* _WORK TO BE COMPLETED_:
The output should be limited to the line holding "599x506 pixels. At" and the lines after it through the end of the entries, each restated exactly.

* _LISTED RECORDS_:
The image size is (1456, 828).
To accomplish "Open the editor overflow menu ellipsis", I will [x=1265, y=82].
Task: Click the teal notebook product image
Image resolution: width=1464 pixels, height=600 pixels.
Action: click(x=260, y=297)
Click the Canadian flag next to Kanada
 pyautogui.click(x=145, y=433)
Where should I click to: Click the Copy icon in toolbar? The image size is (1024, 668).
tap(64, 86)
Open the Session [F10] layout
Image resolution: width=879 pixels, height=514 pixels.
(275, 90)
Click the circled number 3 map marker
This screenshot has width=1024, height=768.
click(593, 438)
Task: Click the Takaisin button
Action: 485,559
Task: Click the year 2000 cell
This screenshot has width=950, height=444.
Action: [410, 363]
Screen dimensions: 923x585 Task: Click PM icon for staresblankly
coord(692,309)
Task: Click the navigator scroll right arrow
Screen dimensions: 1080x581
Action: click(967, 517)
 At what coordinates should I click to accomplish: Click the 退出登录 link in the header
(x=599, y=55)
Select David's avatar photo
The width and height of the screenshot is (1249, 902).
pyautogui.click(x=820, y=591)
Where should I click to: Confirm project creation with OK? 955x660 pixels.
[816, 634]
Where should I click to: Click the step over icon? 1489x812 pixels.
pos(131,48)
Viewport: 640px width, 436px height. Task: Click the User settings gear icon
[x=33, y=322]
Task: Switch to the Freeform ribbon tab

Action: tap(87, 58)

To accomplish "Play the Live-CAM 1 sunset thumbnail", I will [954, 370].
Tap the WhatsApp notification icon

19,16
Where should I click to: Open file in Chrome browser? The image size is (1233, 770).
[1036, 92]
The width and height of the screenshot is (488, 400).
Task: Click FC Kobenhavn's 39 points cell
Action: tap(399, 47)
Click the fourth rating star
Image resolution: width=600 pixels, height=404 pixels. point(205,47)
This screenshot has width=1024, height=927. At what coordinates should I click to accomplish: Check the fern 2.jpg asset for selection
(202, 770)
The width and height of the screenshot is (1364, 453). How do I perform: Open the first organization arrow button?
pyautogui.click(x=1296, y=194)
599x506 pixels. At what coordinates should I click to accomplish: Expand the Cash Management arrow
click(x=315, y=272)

* _ANSWER FOR THIS EXERCISE_:
599x506 pixels. At what coordinates should I click to accomplish: Expand the Cash Management arrow
click(x=315, y=272)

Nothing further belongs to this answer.